**TASK STATEMENT**
Using the entries that follow, report the number of lines that include the string "click", without any other text.

**RECORDS SHOWN**
━━━━

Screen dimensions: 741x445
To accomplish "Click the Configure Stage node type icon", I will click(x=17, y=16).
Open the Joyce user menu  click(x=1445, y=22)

━━━━

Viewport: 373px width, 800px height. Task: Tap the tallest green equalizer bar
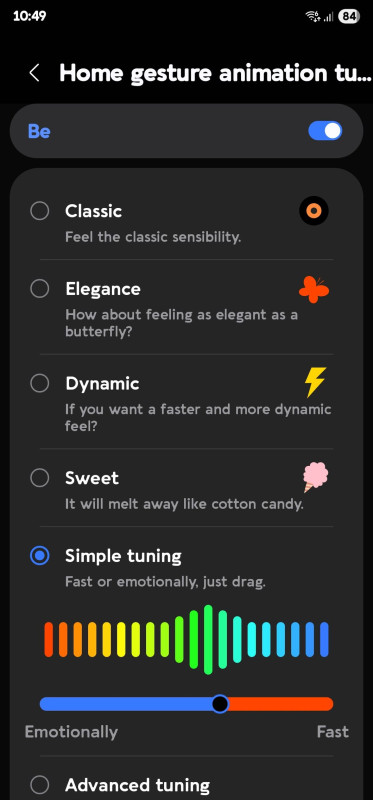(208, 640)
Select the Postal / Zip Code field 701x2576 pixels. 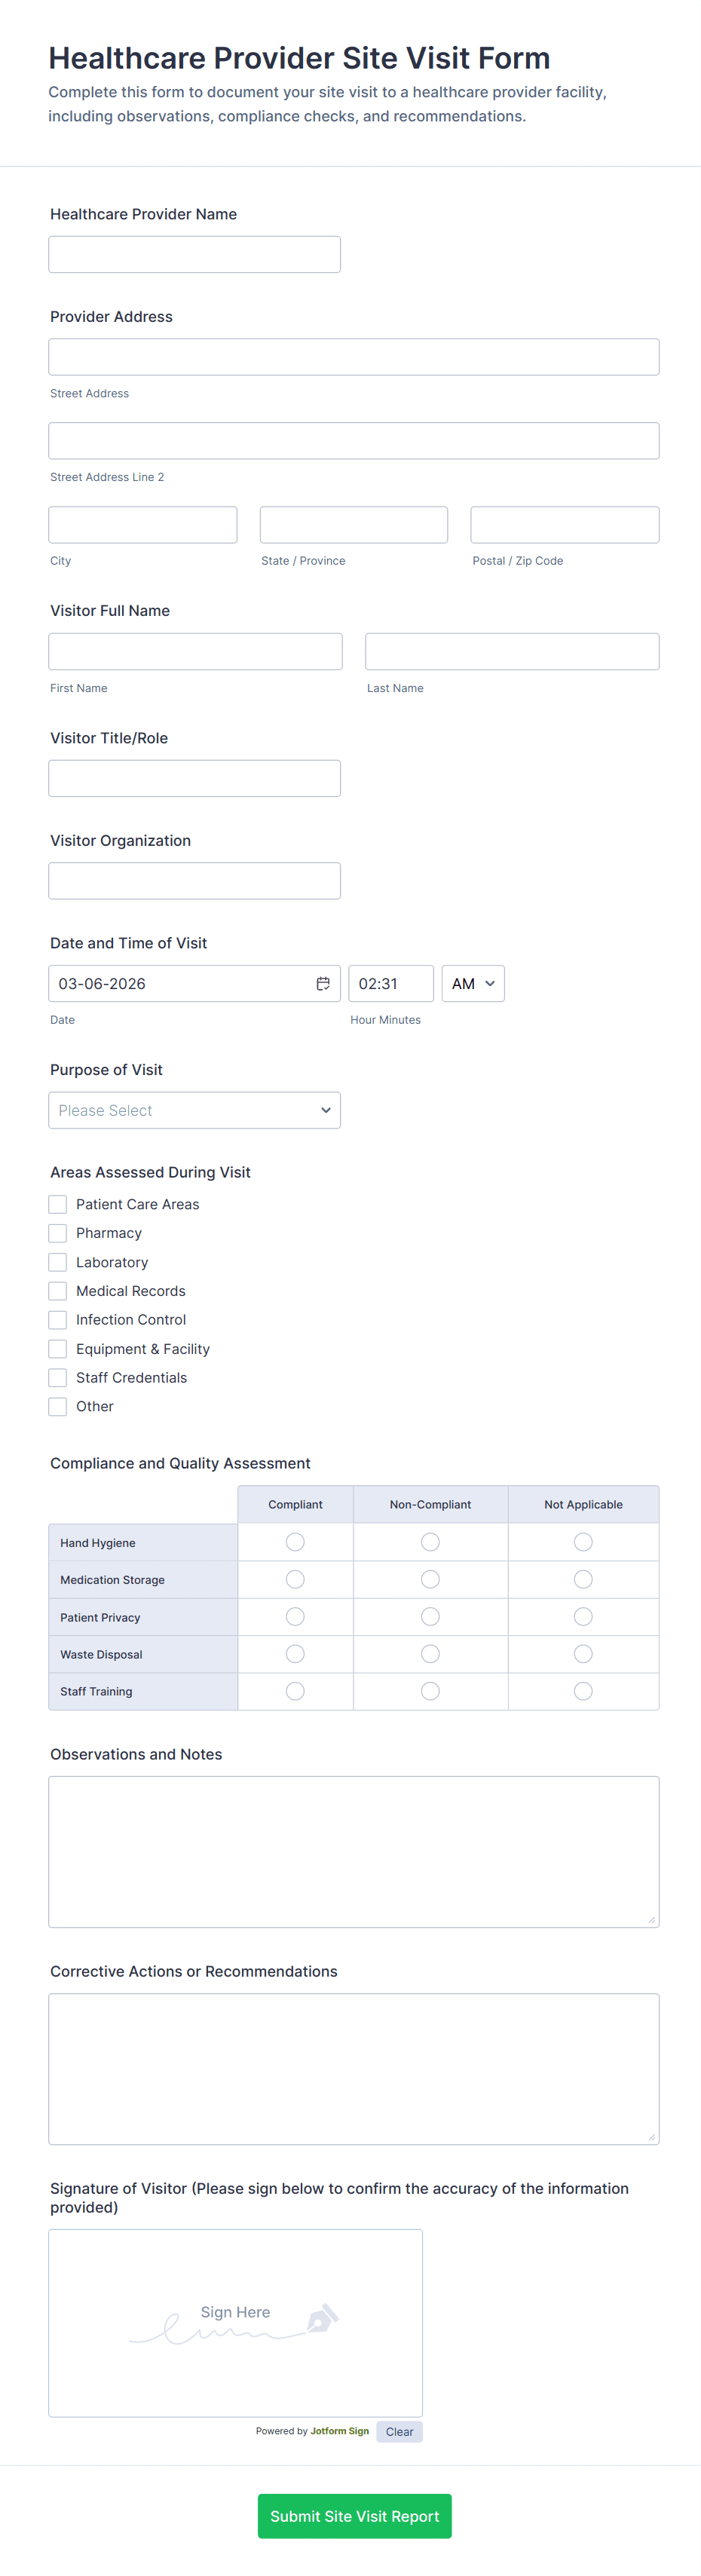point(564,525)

━━━━

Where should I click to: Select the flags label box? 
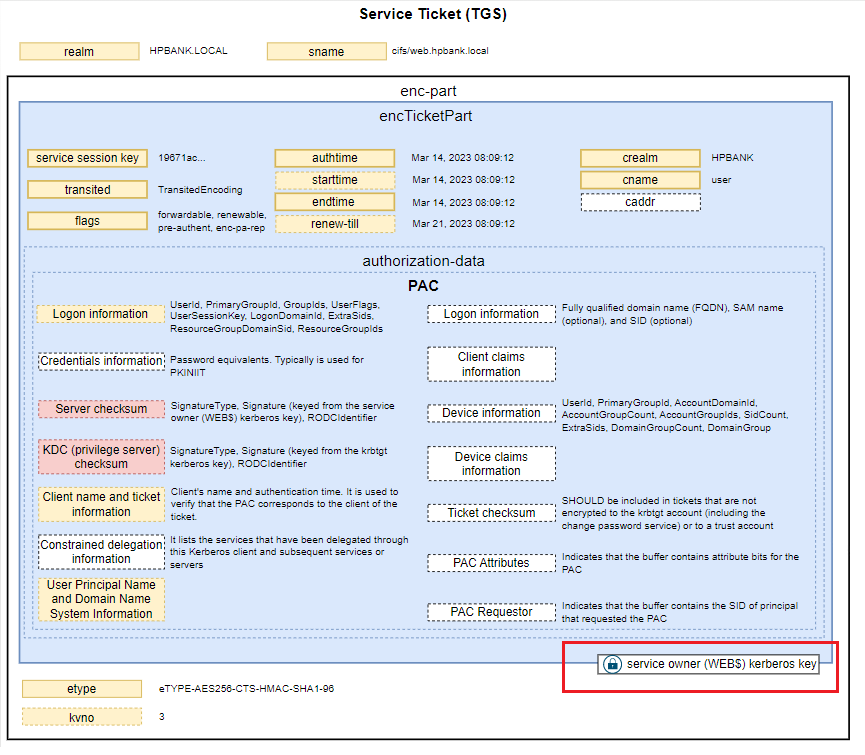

━━━━

**RESPONSE BOX**
3